• [WORK REQUIRED]:
Retype the records in full, keeping each character as it is.
### DATA PROVIDED
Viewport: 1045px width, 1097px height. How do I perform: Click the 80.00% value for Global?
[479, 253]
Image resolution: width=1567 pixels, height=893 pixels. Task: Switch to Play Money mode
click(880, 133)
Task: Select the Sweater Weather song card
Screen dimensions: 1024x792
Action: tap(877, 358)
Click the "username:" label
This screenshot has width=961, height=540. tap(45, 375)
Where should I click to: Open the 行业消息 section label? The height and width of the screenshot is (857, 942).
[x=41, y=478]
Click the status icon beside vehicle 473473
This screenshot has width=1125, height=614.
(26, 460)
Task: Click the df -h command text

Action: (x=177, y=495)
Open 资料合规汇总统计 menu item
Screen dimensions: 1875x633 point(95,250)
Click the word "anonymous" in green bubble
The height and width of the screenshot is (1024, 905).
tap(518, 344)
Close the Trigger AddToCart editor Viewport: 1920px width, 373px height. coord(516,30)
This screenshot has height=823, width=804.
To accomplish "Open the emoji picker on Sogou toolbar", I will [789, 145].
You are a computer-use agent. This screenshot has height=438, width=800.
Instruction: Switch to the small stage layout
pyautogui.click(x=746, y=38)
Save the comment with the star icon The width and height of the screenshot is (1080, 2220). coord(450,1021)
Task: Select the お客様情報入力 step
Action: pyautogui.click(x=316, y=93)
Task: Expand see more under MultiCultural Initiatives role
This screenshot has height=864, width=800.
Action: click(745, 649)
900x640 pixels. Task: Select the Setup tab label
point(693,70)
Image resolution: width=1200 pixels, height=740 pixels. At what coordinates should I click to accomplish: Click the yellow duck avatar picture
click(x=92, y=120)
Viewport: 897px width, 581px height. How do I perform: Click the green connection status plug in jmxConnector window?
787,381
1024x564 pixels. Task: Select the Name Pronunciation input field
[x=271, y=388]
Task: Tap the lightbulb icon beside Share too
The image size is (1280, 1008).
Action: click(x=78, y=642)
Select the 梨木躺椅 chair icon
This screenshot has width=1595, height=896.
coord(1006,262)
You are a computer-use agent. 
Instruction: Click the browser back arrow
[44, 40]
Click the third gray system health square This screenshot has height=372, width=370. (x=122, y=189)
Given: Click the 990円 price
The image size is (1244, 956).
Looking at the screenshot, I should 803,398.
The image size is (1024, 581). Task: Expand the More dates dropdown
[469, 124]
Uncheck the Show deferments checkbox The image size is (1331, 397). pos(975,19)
######
• [EXERCISE RESULT]:
Viewport: 1045px width, 1097px height. How do I perform: Click the 80.00% value for Global?
[479, 253]
Image resolution: width=1567 pixels, height=893 pixels. Task: Switch to Play Money mode
click(880, 133)
Task: Select the Sweater Weather song card
Screen dimensions: 1024x792
Action: tap(877, 358)
Click the "username:" label
This screenshot has width=961, height=540. tap(45, 375)
Where should I click to: Open the 行业消息 section label? The height and width of the screenshot is (857, 942).
[x=41, y=478]
Click the status icon beside vehicle 473473
This screenshot has width=1125, height=614.
(26, 460)
Task: Click the df -h command text

Action: (x=177, y=495)
Open 资料合规汇总统计 menu item
Screen dimensions: 1875x633 point(95,250)
Click the word "anonymous" in green bubble
The height and width of the screenshot is (1024, 905).
tap(518, 344)
Close the Trigger AddToCart editor Viewport: 1920px width, 373px height. coord(516,30)
This screenshot has height=823, width=804.
To accomplish "Open the emoji picker on Sogou toolbar", I will [789, 145].
You are a computer-use agent. This screenshot has height=438, width=800.
Instruction: Switch to the small stage layout
pyautogui.click(x=746, y=38)
Save the comment with the star icon The width and height of the screenshot is (1080, 2220). coord(450,1021)
Task: Select the お客様情報入力 step
Action: pyautogui.click(x=316, y=93)
Task: Expand see more under MultiCultural Initiatives role
This screenshot has height=864, width=800.
Action: click(745, 649)
900x640 pixels. Task: Select the Setup tab label
point(693,70)
Image resolution: width=1200 pixels, height=740 pixels. At what coordinates should I click to accomplish: Click the yellow duck avatar picture
click(x=92, y=120)
Viewport: 897px width, 581px height. How do I perform: Click the green connection status plug in jmxConnector window?
787,381
1024x564 pixels. Task: Select the Name Pronunciation input field
[x=271, y=388]
Task: Tap the lightbulb icon beside Share too
The image size is (1280, 1008).
Action: click(x=78, y=642)
Select the 梨木躺椅 chair icon
This screenshot has width=1595, height=896.
coord(1006,262)
You are a computer-use agent. 
Instruction: Click the browser back arrow
[44, 40]
Click the third gray system health square This screenshot has height=372, width=370. (x=122, y=189)
Given: Click the 990円 price
The image size is (1244, 956).
Looking at the screenshot, I should 803,398.
The image size is (1024, 581). Task: Expand the More dates dropdown
[469, 124]
Uncheck the Show deferments checkbox The image size is (1331, 397). pos(975,19)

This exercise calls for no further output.